PAGE EXCERPT:
In the race to fill distribution centers and store shelves with inventory for the holidays, some of the world’s largest retailers and ecommerce sellers are jumping ahead of smaller competitors by chartering ships, shifting freight to air, re-rerouting inland shipments, and hiring more staff for distribution centers and other supply chain nodes. “Our inventory is up substantially over the same time last year, helping us feel prepared to deliver for millions of families this season,” said Target in an Oct. 12 statement.
In addition to boosting night-time operations at the backed-up port of LA/Long Beach, Target is seeking to hire 30,000 new permanent staff for supply chains. It also launched four “sortation centers” which build on the chain’s “stores-as-fulfillment-hub” model to sort and route packages by neighborhood, which streamlines loading and processing for carriers like FedEx and UPS.
In addition to Target, Amazon, Costco, Home Depot and Wal-Mart are among the large retailers that have chartered container ships to move goods from Asia to North America. According to Maritime Executive, Costco announced in late September that it had chartered three ocean vessels with capacity to hold 800 to 1,000 containers—and leased several thousand containers. The other retailers are leasing similarly sized vessels.
Even some smaller chains are adopting the tactic. Dollar Tree, whose 2020 revenues of $12.8 billion were about 10% of Costco’s and Home Depot’s—and just 2.3% of Wal-Mart’s $559 billion in 2020 sales—has leased dedicated space on charter vessels and contracted for one three-year charter vessel, according to the Journal.

WORK ITEM A:
Reproduce the passage of the holiday retail supply chain article starting at "In addition to Target, Amazon, Costco, Home" and ending at "similarly sized vessels.".
WORK ITEM B:
Continue the holiday retail supply chain article from the point where it stops.

LISTED ENTRIES:
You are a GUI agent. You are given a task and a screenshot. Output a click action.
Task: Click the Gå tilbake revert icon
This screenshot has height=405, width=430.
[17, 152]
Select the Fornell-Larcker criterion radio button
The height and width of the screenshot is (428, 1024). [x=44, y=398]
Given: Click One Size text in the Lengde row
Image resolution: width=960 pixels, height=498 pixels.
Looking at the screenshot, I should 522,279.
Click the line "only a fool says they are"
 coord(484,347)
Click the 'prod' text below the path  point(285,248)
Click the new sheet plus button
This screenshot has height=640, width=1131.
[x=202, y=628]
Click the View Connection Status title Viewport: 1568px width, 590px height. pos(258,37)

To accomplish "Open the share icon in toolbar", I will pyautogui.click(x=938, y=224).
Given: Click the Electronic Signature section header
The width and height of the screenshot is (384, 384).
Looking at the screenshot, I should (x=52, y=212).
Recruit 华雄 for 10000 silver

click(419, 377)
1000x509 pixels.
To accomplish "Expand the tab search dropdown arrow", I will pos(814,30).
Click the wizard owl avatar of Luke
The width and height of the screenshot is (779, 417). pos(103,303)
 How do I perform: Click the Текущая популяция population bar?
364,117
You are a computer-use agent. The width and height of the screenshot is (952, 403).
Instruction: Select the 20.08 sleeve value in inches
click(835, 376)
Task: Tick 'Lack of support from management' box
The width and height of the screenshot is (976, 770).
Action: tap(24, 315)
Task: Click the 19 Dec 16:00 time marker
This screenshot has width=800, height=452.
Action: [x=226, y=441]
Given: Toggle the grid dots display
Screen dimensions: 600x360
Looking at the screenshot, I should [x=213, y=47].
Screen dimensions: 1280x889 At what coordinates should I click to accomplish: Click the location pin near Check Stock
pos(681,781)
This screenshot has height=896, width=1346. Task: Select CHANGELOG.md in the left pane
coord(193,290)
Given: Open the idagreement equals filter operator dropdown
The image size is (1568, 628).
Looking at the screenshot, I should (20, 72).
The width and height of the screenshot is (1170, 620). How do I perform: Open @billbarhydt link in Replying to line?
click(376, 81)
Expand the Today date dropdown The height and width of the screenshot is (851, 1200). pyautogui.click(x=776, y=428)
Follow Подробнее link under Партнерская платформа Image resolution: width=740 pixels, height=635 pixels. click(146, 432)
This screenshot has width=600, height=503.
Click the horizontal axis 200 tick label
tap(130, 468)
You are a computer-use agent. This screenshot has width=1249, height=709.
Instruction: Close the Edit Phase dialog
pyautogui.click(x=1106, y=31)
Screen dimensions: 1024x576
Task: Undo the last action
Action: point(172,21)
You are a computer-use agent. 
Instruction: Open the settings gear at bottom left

EXPECTED OUTPUT A:
In addition to Target, Amazon, Costco, Home Depot and Wal-Mart are among the large retailers that have chartered container ships to move goods from Asia to North America. According to Maritime Executive, Costco announced in late September that it had chartered three ocean vessels with capacity to hold 800 to 1,000 containers—and leased several thousand containers. The other retailers are leasing similarly sized vessels.

EXPECTED OUTPUT B:
Much smaller than typical container ships (that can carry 20,000 containers), the charter vessels make shipping costs even higher. The Loadstar reported on Oct. 15 that some of the chartered vessels are rigged for unconventional container sizes and use onboard ships’ cranes to offload instead of the portside gantry cranes and straddle carriers used with standard containers. “It requires our technical team to undertake pre-planning for stowage and securing of the containers to ensure a safe and efficient voyage,” said one charter operator.
The smaller ships currently transport only a small percentage of the retailers’ goods—less than 20% in the case of Costco. But the extra capacity gives the retailers flexibility to use less congested ports and prioritize delivery of the items that are most in demand. For example, Home Depot has used its charters to ship plumbing supplies, power tools, heaters, and holiday décor.
Above the crowd
From the earliest days of the pandemic, air cargo providers have been called upon to meet high demand for PPE and other critical products, and later to deliver vaccine doses. Now, air shipping is increasingly in demand by retailers whose products would otherwise languish off the coast of Southern California or in congested Chinese ports.
But most air cargo capacity lies in the belly of passenger planes, and this “belly capacity” has been severely reduced by the drop in passenger travel associated with the pandemic. “The epic drop in passenger demand [led to a] 57% decrease in belly capacity compared to last year,” wrote Kristy Kiernan, associate professor of Aeronautics at Embry-Riddle University, in a Forbes article in January 2021.
While delta outbreaks and other developments have caused passenger air travel to remain volatile, the trends are positive, according to DHL’s Chief Commercial Officer Katja Busch. “The belly capacity over the Atlantic is coming back,” she told Bloomberg reporters in late October.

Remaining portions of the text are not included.